I sat there all alone pretending to be someone else…
I had a strong urge to be anyone but myself if I was to sit and relive those memories in order to write about them; it felt like it would be easier to remember bad things as if they happened to someone else…
But I couldn’t…
I referred to each memory as mine, and every time I came close to digging it all up, I found myself revisiting recent memories that only occurred because of old ones…
And it kept hitting me that right there, as different as I looked, I was still the same person from whom I was running away… yes, I’ve changed a bit, inside and out, but change does not make you a different person…
I felt alone.
I looked around me, took deep breaths, and tried to write it down, but I kept getting stuck at the same point…
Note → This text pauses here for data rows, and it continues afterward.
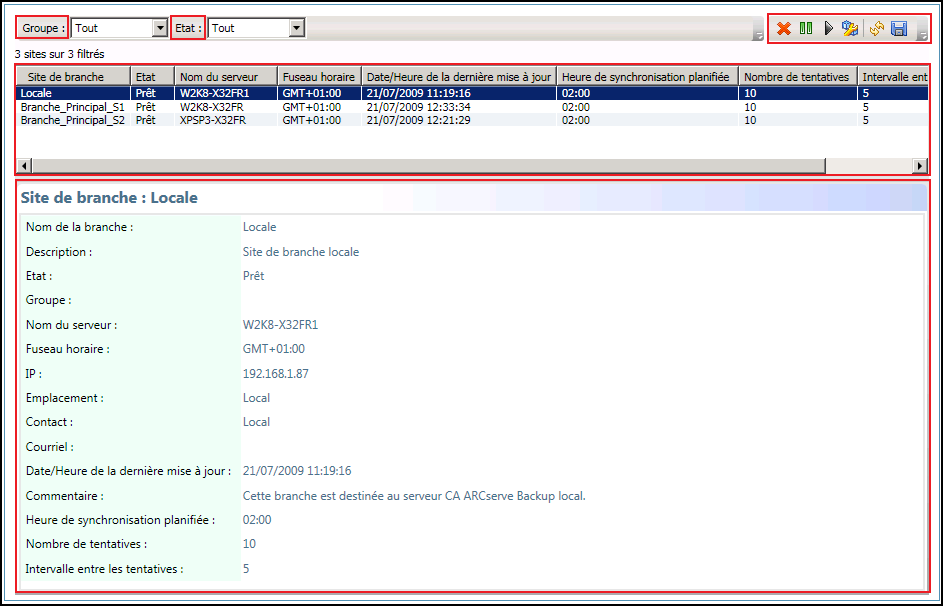The image size is (944, 606).
Task: Click the Fuseau horaire column header
Action: (318, 75)
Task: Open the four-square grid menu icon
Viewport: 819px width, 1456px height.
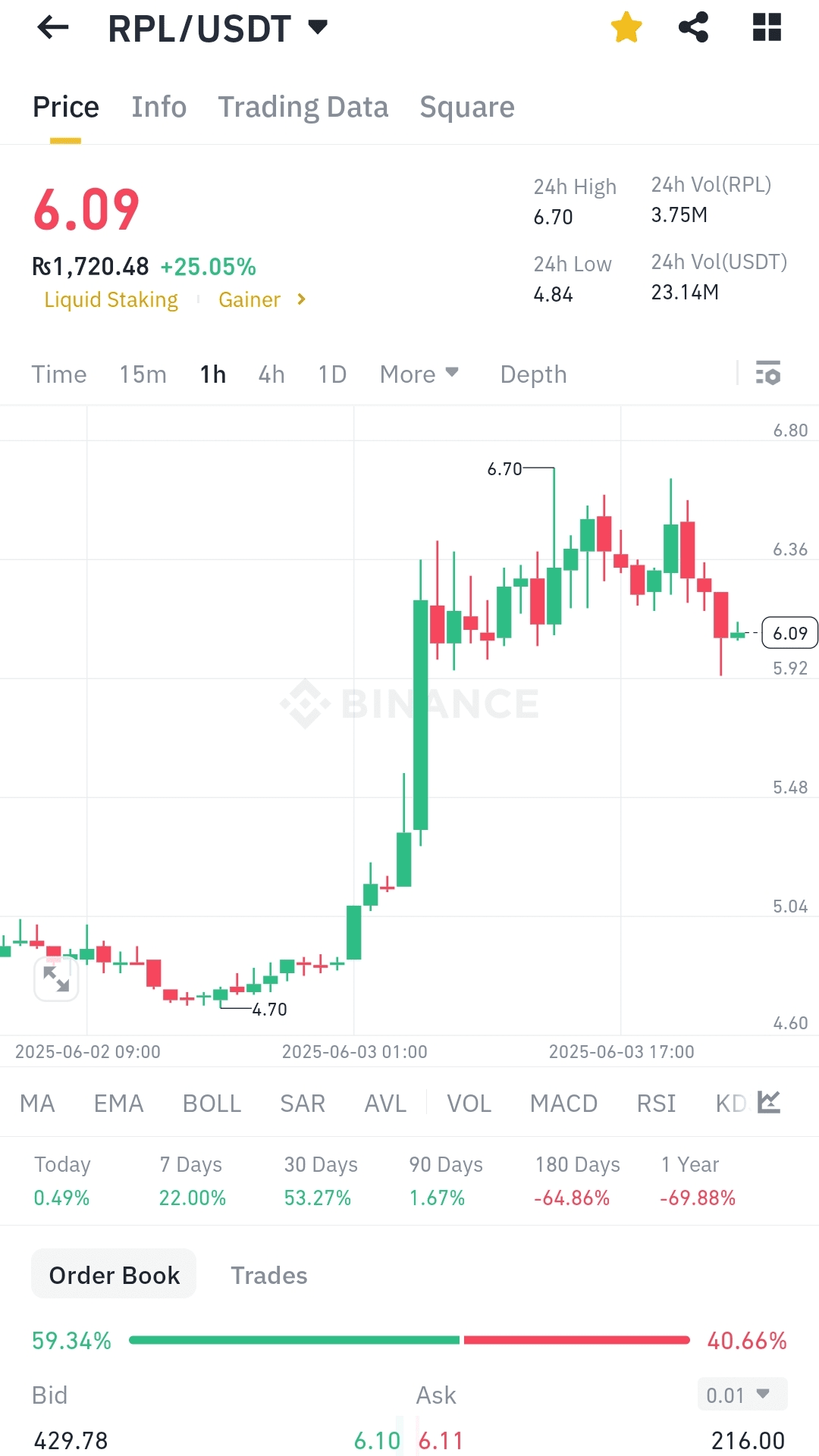Action: pos(767,28)
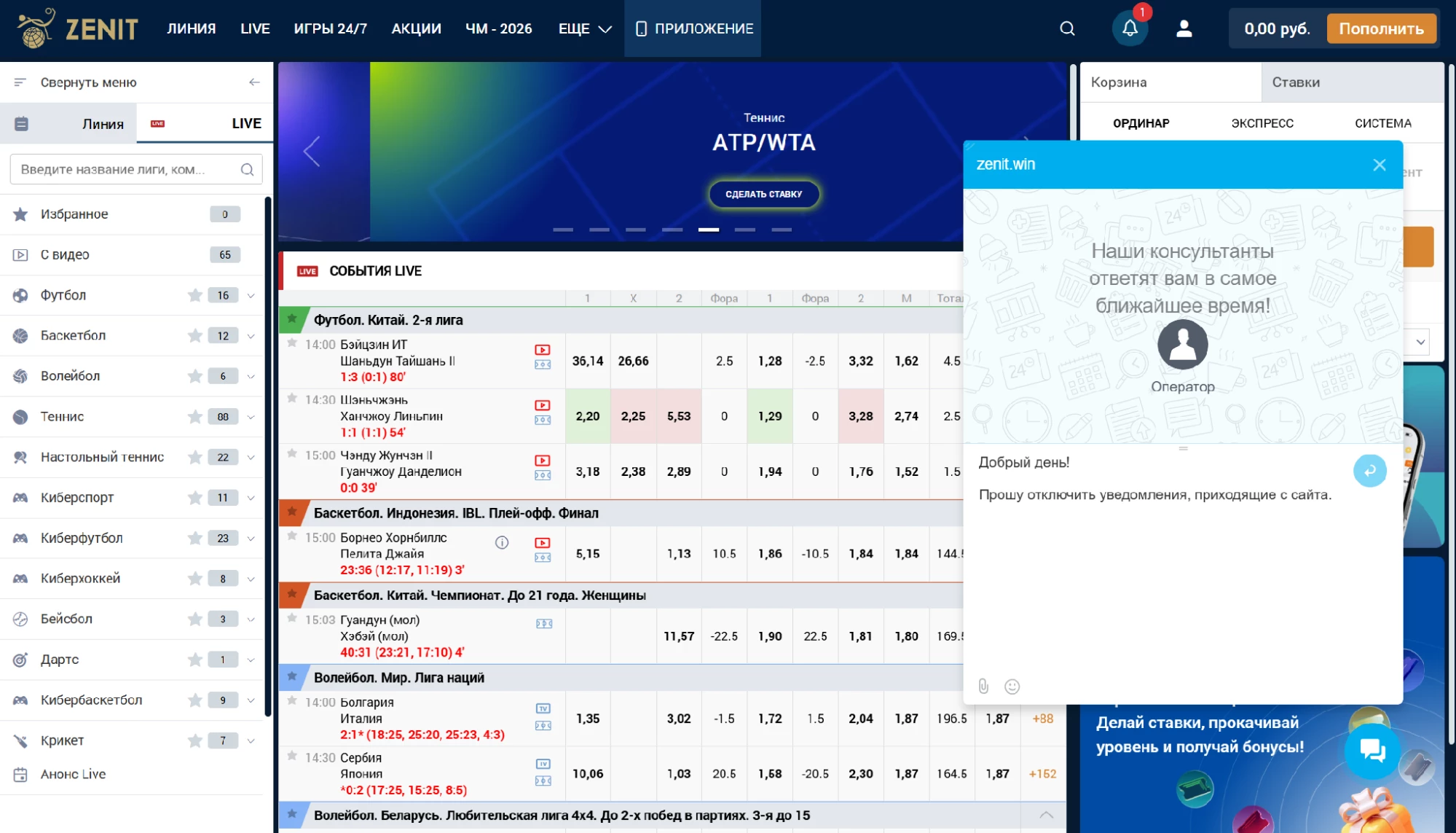
Task: Click the send message arrow button in chat
Action: click(x=1369, y=470)
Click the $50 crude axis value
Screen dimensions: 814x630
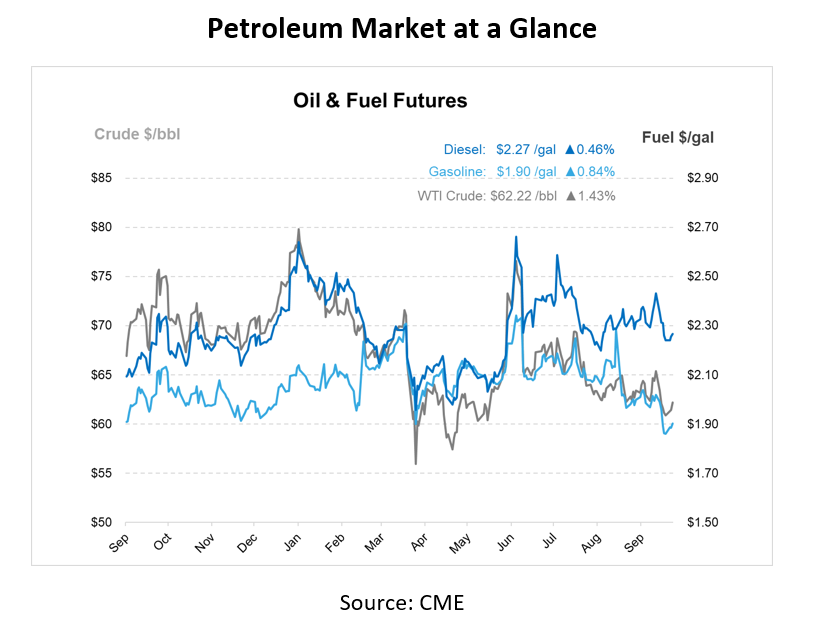point(100,522)
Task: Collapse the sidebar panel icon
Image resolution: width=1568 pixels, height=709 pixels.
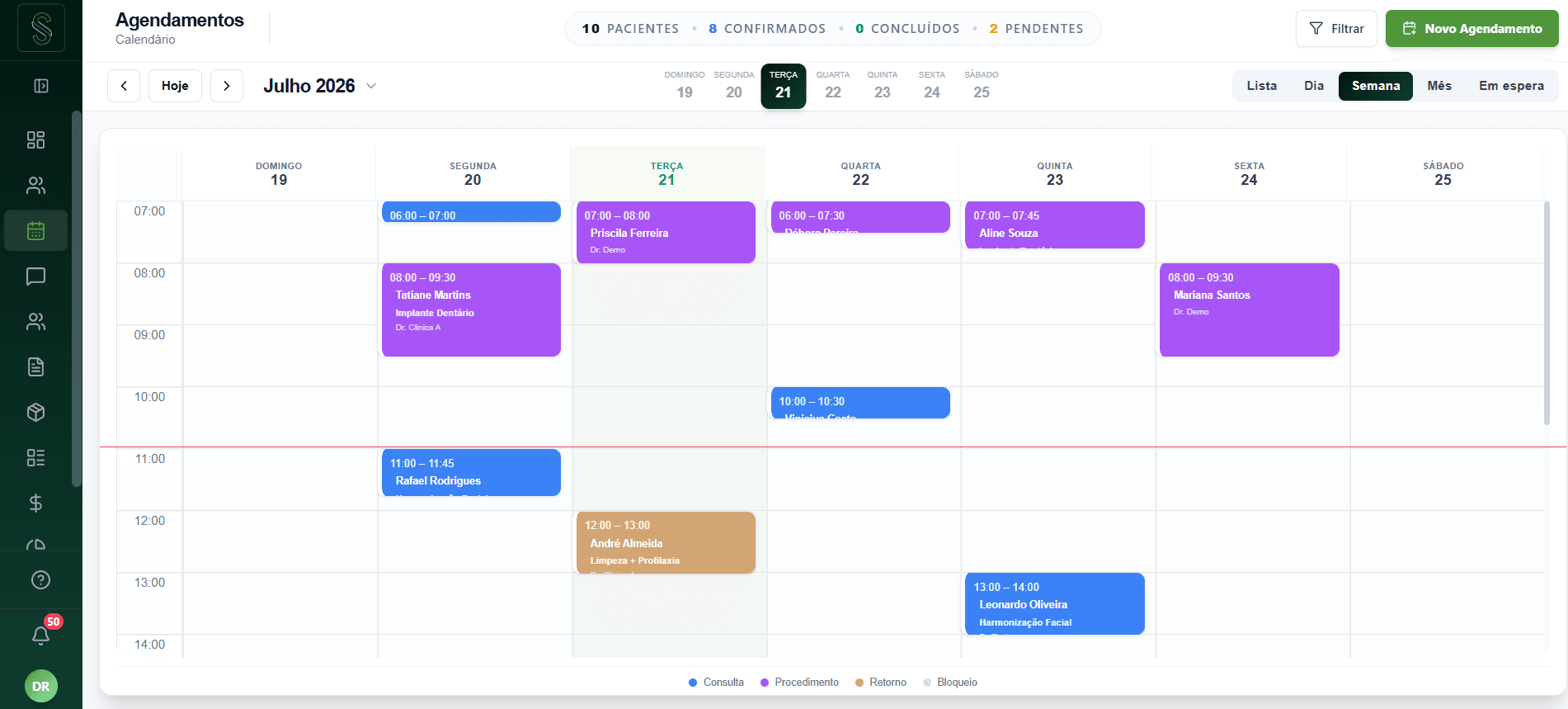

Do you ever go back to a turning point in your life and wonder if you chose the road not taken? Usually, when I do that, it’s does not bring regret or a futile wish that time would go back so that I’d redo things differently… but today it felt like it, it was overwhelming, and my mind kept resisting my attempts to remember…
I tried and I tired, and each time my mind resisted even more stubbornly…
It scared me that I just couldn’t do what I planned on doing… I could see how my mind tried every defense mechanism it knows and it scared me because it only meant something hurts in there and I was getting closer, and worse, I am not ready to feel that kind of pain…
I am the kind who would pour salt on old wounds just to make sure they’re dead tissue and they no longer hurt, but today, I felt too overwhelmed, I felt too alone to handle it on my own and I just found myself letting them be and I decided to distract myself…
After spending around an hour and a half in my own mind, I decided to leave my Pandora’s box unopened for a few more days, and I got in my car…
I drove in the direction of Kattameya road because I didn’t want traffic. I drove and I drove, and I let music play…
I made it until 90 kilometers to Sues and then I started looking for a u-turn, not because I wanted to go home, but rather because I needed to be home before 10 if I am to avoid an unnecessary fight with my dad…
This played…
"انت تمل، و راسي يدور... تقوم تفل، و بحالي دور... دموعي تكل، تعدي بحور... و انت بعيـــــد"
Feels like I’ve always been stuck there, always will be, I can see it, smell it, and feel it… and it hurts... and ana kaman bammel… I am tired and bored from that feeling I get when I am unable to let my thoughts out…
I feel crippled… paralyzed…
I am not sad; I am just utterly confused and lost in my own thoughts and attempts to figure myself out… I am not in peace with myself and it’s driving me mad…
I am waiting for my mood to change; this is when being moody is a blessing…
2 comments:
I feel you. We all go through such days. I am not sure what's the best thing to do when you're in such a mood..but I just let it take its time till it fades..till I get myself back :)
yeah, i sort of noticed everyone is blue for no reason...
i don't believe in holiday blues simply because i never exactly feel the holiday spirits people talk about nonstop, so i can't blame it on that!!
problem is that it does not fade; it comes and goes, so it's sort of driving me crazy!